Pela primeira vez na história, a Jurisdição Especial para a Paz (JEP), tribunal criado depois do acordo de paz com a guerrilha das Forças Armadas Revolucionárias da Colômbia (Farc), em 2016, condenou à pena máxima 12 militares reformados pela execução e pelo desaparecimento de civis apresentados como guerrilheiros mortos em combate. Apesar de ser um acerto de contas com a Justiça colombiana e com o passado, a decisão da JEP foi recebida com reservas por familiares das vítimas.

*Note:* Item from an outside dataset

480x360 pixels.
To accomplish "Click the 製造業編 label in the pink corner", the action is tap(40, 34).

"Nada neste mundo vai reparar o dano causado, mas o grande trabalho da JEP, ao conseguir demonstrar a prática sistemática, permitiu que os réus ficassem frente a frente e admitissem esses crimes. Desde 2016, sabíamos que a máxima condenação seria de 20 anos. No entanto, também sabíamos que, com suas influências, esses militares receberiam penas mínimas", desabafou ao Correio Jacqueline Castillo, presidente da organização não governamental Madres Falsos Positivos de Colombia (Mafapo) — "falsos positivos" é o termo dado pela sociedade colombiana ao envolvimento de militares nos assassinatos de civis.

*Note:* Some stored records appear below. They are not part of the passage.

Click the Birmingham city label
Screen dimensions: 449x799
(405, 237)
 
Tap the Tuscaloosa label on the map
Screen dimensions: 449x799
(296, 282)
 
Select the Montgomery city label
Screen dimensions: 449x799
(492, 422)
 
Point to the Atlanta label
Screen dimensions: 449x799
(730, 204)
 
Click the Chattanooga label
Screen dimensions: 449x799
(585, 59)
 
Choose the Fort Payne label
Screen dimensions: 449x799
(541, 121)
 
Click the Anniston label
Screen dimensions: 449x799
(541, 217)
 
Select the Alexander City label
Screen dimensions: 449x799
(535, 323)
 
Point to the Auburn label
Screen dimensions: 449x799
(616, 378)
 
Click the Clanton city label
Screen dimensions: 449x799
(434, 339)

Os 12 militares reformados, incluindo dois coronéis, terão que passar os próximos oito anos prestando serviços de reparação às famílias das vítimas. Durante o julgamento, eles confessaram envolvimento em 135 assassinatos e desaparecimentos forçados entre 2002 e 2005, na costa caribenha da Colômbia. No braço direito da colombiana María Doris Tejada Castañeda, 75 anos, uma tatuagem se destaca como um clamor por justiça e uma declaração de amor. Entre as nuvens, as palavras "Mi ángel" ("Meu anjo") sobre o desenho do rosto do filho. Óscar Alexander Morales desapareceu quando tinha 26 anos, em 31 de dezembro de 2007. Tornou-se um "falso positivo".
A mãe de Óscar critica a atuação da JEP. "Ela foi criada para amparar as vítimas, mas acabou por amparar os militares, porque eles praticamente nada pagarão pelos crimes. Não estamos muito contentes, pois os militares não foram obrigados a dizer a verdade. A única coisa com o que estou de acordo é porque a JEP apoiou-me para que a cova coletiva onde estava o corpo do meu filho recebesse proteção e fosse exposta à opinião pública", disse ao Correio. "Todos os corpos foram retirados do local. O cadáver do meu filho me foi entregue no ano passado, depois de 16 anos de buscas."
Na terça-feira, a mesma JEP sentenciou, também de forma inédita, líderes das Farc a trabalhos sociais e outras penas alternativas à prisão pelos sequestros de 21 mil pessoas na Colômbia. Sete ex-guerrilheiros, incluindo o comandante Rodrigo Londoño "Timochenko", receberam a pena máxima. Segundo a agência de notícias France-Presse (AFP), eles serão obrigados a realizar ações em prol da dignidade das vítimas e terão a mobilidade restringida.
Para Andrés Macías Tolosa, professor da Faculdade de Finanças, Governo e Relações Internacionais da Universidad Externado de Colombia, a diferença entre as penas anunciadas para o caso dos "falsos positivos" e dos sequestros pelas Farc mostra-se irônica. "Parece haver um desequilíbrio em matéria de sentença. A responsabilidade e os aportes à verdade são semelhantes, e creio que isso seja o mais valioso de todo o processo, mas as penas não são balanceadas", afirmou à reportagem. No entanto, Tolosa reconhece a primeira condenação das lideranças das Farc como um desdobramento "muito importante". "O processo demorou e sofreu alguns questionamentos, mas trata-se da primeira sentença sob o marco da justiça transicional assinado em 2016, que abriu caminho para o desarmamento do principal grupo guerrilheiro da Colômbia", avaliou.
Tolosa lembrou que, não se pode ignorar o fato de que a sentença foi proferida no âmbito da justiça transicional. "Por isso, não se pode esperar que tenha as mesmas implicações de uma sentença proferida no âmbito de um ordenamento jurídico regular. Pode parecer absurdo que, após tantos anos de sequestros, os membros da liderança não recebam uma punição exemplar, com todo o peso da lei. No entanto, o acordo firmado com eles estabeleceu essa sentença como a punição que poderiam receber, desde que concordassem em contar toda a verdade sobre o que aconteceu durante o conflito armado."